Extract to read »
»»
Almost all mosques destroyed in C African Republic conflict
Mar. 17, 2015
UNITED NATIONS (AP) — Almost all of the 436 mosques in the Central African Republic have been destroyed by months of vicious fighting between Christians and Muslims, the U.S. ambassador to the United Nations said Tuesday, calling the devastation "kind of crazy, chilling."
Samantha Power spoke to reporters after a Security Council visit last week to the country. She expressed concern about an upcoming possible security vacuum as European Union and French forces pull out and a U.N. peacekeeping force is still not at full strength.
At least 5,000 people have been killed since Central African Republic exploded into unprecedented sectarian violence in December 2013. Nearly 1 million of the Texas-sized country's 4.5 million residents have been displaced. Many of those who have fled are Muslim.
Power said 417 of the country's mosques have been destroyed. She visited the one remaining Muslim neighborhood in the capital, Bangui, and described the residents as "a terrified population."
Some Muslim women, afraid of leaving the community while wearing their veils, are choosing to give birth in their homes instead of hospitals, the ambassador said.
««
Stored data
»»
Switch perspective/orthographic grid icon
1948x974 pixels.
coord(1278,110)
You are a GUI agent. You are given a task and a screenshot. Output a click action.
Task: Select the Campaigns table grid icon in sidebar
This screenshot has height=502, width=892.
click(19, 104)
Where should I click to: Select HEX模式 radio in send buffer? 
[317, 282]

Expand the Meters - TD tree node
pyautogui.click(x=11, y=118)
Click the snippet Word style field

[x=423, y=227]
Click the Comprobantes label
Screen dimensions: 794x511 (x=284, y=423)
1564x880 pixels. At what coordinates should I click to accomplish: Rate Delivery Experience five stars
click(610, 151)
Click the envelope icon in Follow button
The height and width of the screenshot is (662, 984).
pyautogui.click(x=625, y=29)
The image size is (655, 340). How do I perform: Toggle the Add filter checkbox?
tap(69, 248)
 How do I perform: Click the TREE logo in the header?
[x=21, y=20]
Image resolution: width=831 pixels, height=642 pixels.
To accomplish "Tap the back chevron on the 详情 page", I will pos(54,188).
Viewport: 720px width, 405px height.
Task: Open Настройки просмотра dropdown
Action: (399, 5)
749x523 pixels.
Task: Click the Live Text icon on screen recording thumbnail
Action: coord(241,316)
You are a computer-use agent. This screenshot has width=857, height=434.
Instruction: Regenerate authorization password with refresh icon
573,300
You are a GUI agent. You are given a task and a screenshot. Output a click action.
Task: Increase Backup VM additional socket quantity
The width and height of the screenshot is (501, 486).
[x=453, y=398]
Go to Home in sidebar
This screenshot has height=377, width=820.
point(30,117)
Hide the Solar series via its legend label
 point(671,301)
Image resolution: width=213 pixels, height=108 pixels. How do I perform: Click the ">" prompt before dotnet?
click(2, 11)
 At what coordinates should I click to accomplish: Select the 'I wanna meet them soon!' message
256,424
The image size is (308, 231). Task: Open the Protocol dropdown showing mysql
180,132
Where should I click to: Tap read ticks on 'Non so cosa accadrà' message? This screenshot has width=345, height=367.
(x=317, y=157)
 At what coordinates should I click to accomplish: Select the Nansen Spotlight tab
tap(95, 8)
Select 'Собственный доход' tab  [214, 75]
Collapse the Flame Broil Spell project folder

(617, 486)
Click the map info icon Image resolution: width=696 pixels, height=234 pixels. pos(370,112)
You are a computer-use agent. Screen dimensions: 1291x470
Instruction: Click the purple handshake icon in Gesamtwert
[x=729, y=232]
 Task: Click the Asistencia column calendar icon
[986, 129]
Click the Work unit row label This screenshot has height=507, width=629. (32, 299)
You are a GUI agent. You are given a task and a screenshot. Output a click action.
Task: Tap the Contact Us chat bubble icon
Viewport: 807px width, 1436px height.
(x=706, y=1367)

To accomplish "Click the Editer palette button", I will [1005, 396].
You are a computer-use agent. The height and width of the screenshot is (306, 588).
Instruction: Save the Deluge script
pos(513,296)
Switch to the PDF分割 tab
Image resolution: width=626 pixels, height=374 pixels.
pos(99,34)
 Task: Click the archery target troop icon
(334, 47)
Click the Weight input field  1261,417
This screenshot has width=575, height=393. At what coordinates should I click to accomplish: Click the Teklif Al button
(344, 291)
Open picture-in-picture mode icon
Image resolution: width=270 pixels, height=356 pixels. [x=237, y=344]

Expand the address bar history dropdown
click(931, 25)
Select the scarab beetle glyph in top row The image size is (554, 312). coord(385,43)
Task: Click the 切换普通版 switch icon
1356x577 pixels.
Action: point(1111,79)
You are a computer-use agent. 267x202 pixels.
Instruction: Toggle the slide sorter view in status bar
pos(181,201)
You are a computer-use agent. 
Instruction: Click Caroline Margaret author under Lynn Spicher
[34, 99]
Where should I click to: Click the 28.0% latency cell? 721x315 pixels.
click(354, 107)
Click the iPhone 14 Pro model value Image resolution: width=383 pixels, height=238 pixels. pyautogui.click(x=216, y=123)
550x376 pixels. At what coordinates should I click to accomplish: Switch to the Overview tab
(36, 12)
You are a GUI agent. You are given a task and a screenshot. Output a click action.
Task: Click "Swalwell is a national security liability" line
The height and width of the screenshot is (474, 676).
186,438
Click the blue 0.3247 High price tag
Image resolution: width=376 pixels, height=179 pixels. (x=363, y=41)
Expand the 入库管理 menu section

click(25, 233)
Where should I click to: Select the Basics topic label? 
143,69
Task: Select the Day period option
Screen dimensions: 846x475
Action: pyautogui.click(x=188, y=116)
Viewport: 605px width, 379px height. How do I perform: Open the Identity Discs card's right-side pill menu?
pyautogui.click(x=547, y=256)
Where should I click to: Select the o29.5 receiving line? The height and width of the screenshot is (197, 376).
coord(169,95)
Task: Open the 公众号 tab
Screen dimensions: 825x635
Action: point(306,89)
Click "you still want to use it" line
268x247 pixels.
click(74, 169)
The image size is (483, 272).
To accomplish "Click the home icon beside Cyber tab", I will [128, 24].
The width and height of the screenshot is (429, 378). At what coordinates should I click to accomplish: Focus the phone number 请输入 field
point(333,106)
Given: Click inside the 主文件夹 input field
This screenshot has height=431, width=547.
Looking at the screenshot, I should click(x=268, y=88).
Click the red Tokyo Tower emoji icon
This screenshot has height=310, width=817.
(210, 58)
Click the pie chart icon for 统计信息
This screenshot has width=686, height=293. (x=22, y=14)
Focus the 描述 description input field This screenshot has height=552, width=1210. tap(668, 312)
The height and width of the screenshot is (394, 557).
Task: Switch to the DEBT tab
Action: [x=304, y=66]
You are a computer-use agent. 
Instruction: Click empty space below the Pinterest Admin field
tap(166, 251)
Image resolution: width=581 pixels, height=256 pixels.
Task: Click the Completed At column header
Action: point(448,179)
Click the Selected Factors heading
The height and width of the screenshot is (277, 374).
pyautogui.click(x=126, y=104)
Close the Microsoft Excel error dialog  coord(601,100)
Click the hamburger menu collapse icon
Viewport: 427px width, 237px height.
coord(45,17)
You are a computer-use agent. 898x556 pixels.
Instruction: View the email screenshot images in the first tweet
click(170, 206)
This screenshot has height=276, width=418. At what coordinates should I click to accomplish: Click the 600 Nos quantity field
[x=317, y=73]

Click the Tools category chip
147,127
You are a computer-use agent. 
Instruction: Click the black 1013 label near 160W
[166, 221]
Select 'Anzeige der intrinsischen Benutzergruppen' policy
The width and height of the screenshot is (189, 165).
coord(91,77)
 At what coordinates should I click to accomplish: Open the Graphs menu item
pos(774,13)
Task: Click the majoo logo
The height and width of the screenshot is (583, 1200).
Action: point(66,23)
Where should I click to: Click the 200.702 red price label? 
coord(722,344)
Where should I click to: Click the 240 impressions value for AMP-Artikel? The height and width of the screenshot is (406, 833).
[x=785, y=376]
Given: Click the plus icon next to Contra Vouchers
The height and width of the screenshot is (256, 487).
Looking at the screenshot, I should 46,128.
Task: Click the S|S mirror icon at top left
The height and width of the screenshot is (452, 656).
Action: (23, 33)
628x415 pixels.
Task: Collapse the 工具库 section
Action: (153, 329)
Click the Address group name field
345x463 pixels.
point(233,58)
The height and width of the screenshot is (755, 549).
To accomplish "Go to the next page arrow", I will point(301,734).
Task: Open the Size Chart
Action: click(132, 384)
««
Questions »
a) Please print the stretch of the mosques article from "Almost all mosques" through "fled are Muslim.".
b) Proceed with the article on the destroyed mosques in the Central African Republic, picking up right after its final sentence.

Task results »
a)
Almost all mosques destroyed in C African Republic conflict
Mar. 17, 2015
UNITED NATIONS (AP) — Almost all of the 436 mosques in the Central African Republic have been destroyed by months of vicious fighting between Christians and Muslims, the U.S. ambassador to the United Nations said Tuesday, calling the devastation "kind of crazy, chilling."
Samantha Power spoke to reporters after a Security Council visit last week to the country. She expressed concern about an upcoming possible security vacuum as European Union and French forces pull out and a U.N. peacekeeping force is still not at full strength.
At least 5,000 people have been killed since Central African Republic exploded into unprecedented sectarian violence in December 2013. Nearly 1 million of the Texas-sized country's 4.5 million residents have been displaced. Many of those who have fled are Muslim.

b)
U.N. peacekeepers, French forces and a European Union military operation have tried to calm the violence. But Power said the last of the EU force of about 750 troops left the Central African Republic over the weekend, shortly after the Security Council visit.
"That's a big dropoff in capability," she said. Meanwhile, the French forces have announced a "substantial drawdown" by the end of this year. France had sent 2,000 troops to its former colony.
The U.N. peacekeeping force remains at about 80 percent of its planned strength of about 10,000, Power said. The U.N. secretary-general last month asked for more than 1,000 additional peacekeepers, and Power said the council is "very favorably disposed" to the request.
She said the combined forces have "averted a worst-case scenario," but the country's roving armed groups remain armed.
The ambassador called that a deep cause for concern and said disarmament is a "huge priority."